The modeling study, commissioned by the U.S. Preventive Services Task Force and published in JAMA this week, looks at the benefits and harms associated with various low-dose computed tomography screening strategies—identifying those that result in the most benefits for a given level of screening. It found that the new guidelines would help address current gender and race/ethnicity disparities.
The results helped inform the new USPSTF guidelines, published also in the same issue of JAMA.
The study suggests that screening individuals aged 50-80 who have a history of smoking a pack of cigarettes every day on average for at least 20 years would result in more benefits than previous criteria and less disparities in screening eligibility by gender and race/ethnicity.
Allowing for younger people who smoke or lighter smokers would bring lung cancer screening to a larger population group, said the study’s lead author, Rafael Meza, associate professor of epidemiology at the U-M School of Public Health and coordinating Principal Investigator of the Cancer Intervention and Surveillance Modeling Network Lung Working Group, which conducted the modeling study.
“Expanding screening eligibility will help further curb lung cancer deaths, which account for 1 in 4 cancer deaths in the U.S.—more than colon, breast and prostate cancer deaths combined,” said Meza, who is also co-leader of the Cancer Epidemiology and Prevention Program at U-M’s Rogel Cancer Center.
“According to our analyses, the new recommendations will reduce disparities in lung cancer eligibility by sex and race, which hopefully will result in reductions in lung cancer disparities in the U.S. Similar screening programs could also be adopted in other countries, where lung cancer is also a huge health concern.”
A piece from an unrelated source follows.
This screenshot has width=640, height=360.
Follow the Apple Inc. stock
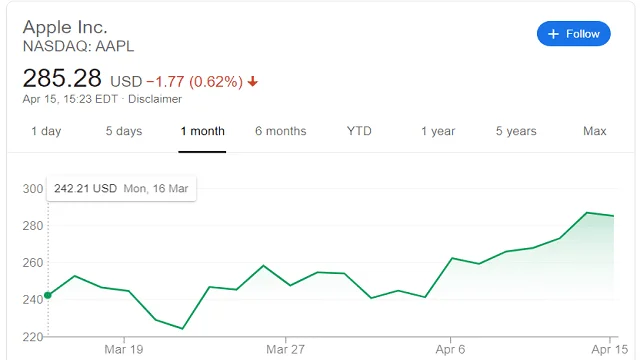click(x=573, y=33)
Globally, lung cancer is the leading cancer death among men and the third most common among women, according to the World Health Organization.
Under the revised screening criteria, the modeling estimated that 503 lung cancer deaths per 100,000 persons would be averted, compared to 381 per 100,000 persons under previous criteria, if all individuals eligible from the U.S. 1960 birth cohort would be screened.
Similarly, screening according to the new criteria would result in 6,918 life-years gained per 100,000 persons, compared to 4,882 per 100,000 persons under previous recommendations. Screening eligibility would increase to nearly 23%, compared to 14% of the population ever eligible under the previous criteria.
On the negative side, screening under the new criteria would result in more false-positive test results (2.2 per person screened vs.1.9 per person screened with the USPSTF strategy), overdiagnosed lung cancer cases (84 per 100,000 persons vs. 69 per 100,000 persons), and radiation-related lung cancer deaths (38.6 per 100,000 persons vs. 20.6 per 100,000 persons).
“We found expanded eligibility led to many more lung cancer deaths averted and life years gained versus a (much) smaller number of overdiagnosed lung cancer cases and radiation-related LC deaths,” Meza said.
Meza and colleagues did a comparative simulation modeling study with four institutions developing their own models before comparing the results and finding the most effective strategies. They used data of individuals from the 1950 and 1960 U.S. birth cohorts who were followed up from age 45 through 90.
The models considered factors such as number of pack years, number of cigarettes smoked per day at any given age, gender, age of smoking initiation, and years since quitting. Each model simulated more than 1,000 different screening strategies before identifying the most effective ones, Meza said, adding that all four models were also part of earlier analyses that supported 2013 USPSTF lung cancer recommendations.
The models included the Microsimulation Screening Analysis-Lung Model from Erasmus University Medical Center, the Massachusetts General Hospital-Harvard Medical School model, the Lung Cancer Outcomes Simulation model from Stanford University, and the University of Michigan model.
The study was funded by a grant from the Agency for Healthcare Research and Quality, U.S. Department of Health and Human Services and the National Cancer Institute.